Blowing in the Wind

Blowing in the Wind

by Xiaoxuan Hu


I have been trying hard to figure out my feelings. What is this hurt that has driven me to tears every day this past week, since the news that the college would be closed. What is this pain that wakes me up in the middle of the night, when I think about a home that I can never go back to again. What is this fear that threatens to engulf who I am. I am trying hard to understand.

[The coronavirus, Covid-19, disrupted the daily rhythm of life for people worldwide. It jumps from one person to another in the droplets of sneezes or coughs. As the droplets enter the human airway, the virus fuses its own membrane with hijacked healthy cells and replicates itself extensively through producing viral proteins. Eventually the immune system may overreact, obstructing the lungs with fluids and causing deaths. The severity of the virus forced social distancing upon all, and Kenyon was not an exception; everyone who could leave must go, and all those who stayed on campus could not get closer than six feet, said an all-student email landed in her inbox, a college student soon to graduate.]

I went to say goodbye to some friends who have made my days here so happy. “We are flying away tomorrow.” They said. “I am risking my life here saying goodbye.” I joked. I wish I had appreciated the school moments better. The long lines at Peirce, the bad jokes from my friends, the deep conversations during seminars and sleepy moments in Ascension, that professor’s quirk of throwing markers, the warmth from the Squash ball in my hand, or just the sight of someone rushing to class biting into an apple… All of it. “Surely those moments would repeat for another six weeks.” I had thought. Then the fear came without a warning and there was no time to get prepared. All of it disappeared, so easily, like the morning mist on Middle Path. I reached out my hand and only grabbed the memories.

[The full name of the virus scares her: SARS-CoV-2 virus. She still remembers the talks about the outbreak in 2002, of SARS, which sounded like “kill and die” in Chinese and is still a nightmare for many. But coronavirus is not only related to SARS but also no less transmissible, with a basic reproduction number being around 2-3, meaning one sick person could spread the disease to 2 more. More frightening for her, coronavirus didn’t just start in China like SARS, but in a specific city called Wuhan, where she spent her life before college. In the past she never told of this city to anyone for its invisibility. But now she dares not.]

I call my twin sister and our mom. We never talk about “going back” because there is nothing to go back to. I have always known it, but it never became so tangible to me until people around me were really leaving for their family in this global crisis. “At least I will be with my family.” They said. “Yes that’s great.” I responded. Then I waited to call my family again. A small family, tight, strong, being held together for four years through a group chat named “Home Sweet Home,” but troubled by countless misinterpreted messages and untimely replies. During the nights when I wake up with the fading memory of my mom’s pancakes or the real voice of my sister, I stare into the darkness and realize even darkness can look blurred.

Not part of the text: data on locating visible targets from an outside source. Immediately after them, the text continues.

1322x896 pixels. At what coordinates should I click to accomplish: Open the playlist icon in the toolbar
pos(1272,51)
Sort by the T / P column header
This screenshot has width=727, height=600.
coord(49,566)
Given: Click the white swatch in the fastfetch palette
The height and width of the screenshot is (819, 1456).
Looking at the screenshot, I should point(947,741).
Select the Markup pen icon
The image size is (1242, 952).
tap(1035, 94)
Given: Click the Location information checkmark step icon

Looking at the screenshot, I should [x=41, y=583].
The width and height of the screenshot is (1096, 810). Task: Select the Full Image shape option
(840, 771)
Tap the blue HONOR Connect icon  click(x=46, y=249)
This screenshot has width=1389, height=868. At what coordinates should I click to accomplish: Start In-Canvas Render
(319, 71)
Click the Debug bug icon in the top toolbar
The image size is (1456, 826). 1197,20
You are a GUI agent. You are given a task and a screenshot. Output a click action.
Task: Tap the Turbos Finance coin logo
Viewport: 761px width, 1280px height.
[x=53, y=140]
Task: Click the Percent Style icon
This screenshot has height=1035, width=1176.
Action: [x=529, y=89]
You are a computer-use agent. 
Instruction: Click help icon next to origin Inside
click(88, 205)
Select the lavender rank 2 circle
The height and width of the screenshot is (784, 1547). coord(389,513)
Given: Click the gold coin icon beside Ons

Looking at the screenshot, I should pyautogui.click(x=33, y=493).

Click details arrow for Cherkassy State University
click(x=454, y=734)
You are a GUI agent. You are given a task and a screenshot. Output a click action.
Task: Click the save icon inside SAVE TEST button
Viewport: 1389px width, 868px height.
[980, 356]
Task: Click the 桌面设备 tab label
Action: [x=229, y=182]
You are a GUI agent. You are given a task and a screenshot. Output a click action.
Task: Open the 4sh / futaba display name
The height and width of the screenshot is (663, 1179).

[Why Wuhan, she asked, and why now? Indeed, coronavirus, having existed for millions of years, was not new. But now, it is forcing humans to turn a new page in history. No one knew that a few bats from this nameless city could help breed a global pandemic, until phylogenetic analysis suggested close similarity between bat coronavirus and the Covid-19 strain. High human population density and mobility as well as new disease ecology due to climate change all give wings to this ancient virus. When will it end? Everyone prays but no one knows.]

I think about this path that I walked on. Four years ago, I left China for the first time and arrived in the U.S. with one medium-sized purple suitcase. Then I started a new life here. I met professors I truly trust, had friends I love, and discovered things I dearly cherish. But the ending came so fast and I was forced to plan my exit from college in a time of ever more insecurity and less company. I thought four years in a foreign country had hardened me, and that I had grown from an innocent 18-year-old kid to a mature individual able to control my own emotions. Until I caught myself crying out loud and hard in the woods behind my dorm, so lost, so lonely and so confused. Where am I going? Why do I fear so much? Who will be there for me? Where is my strength? Why am I like this? Again and again I ask myself as the tears soak my sleeves.

[New York ordered mobile refrigeration units, she read on the news, and Wuhan is reopening its stores.]

They say that the answer is blowing in the wind. So I try to stand still as the wind disturbs my hair.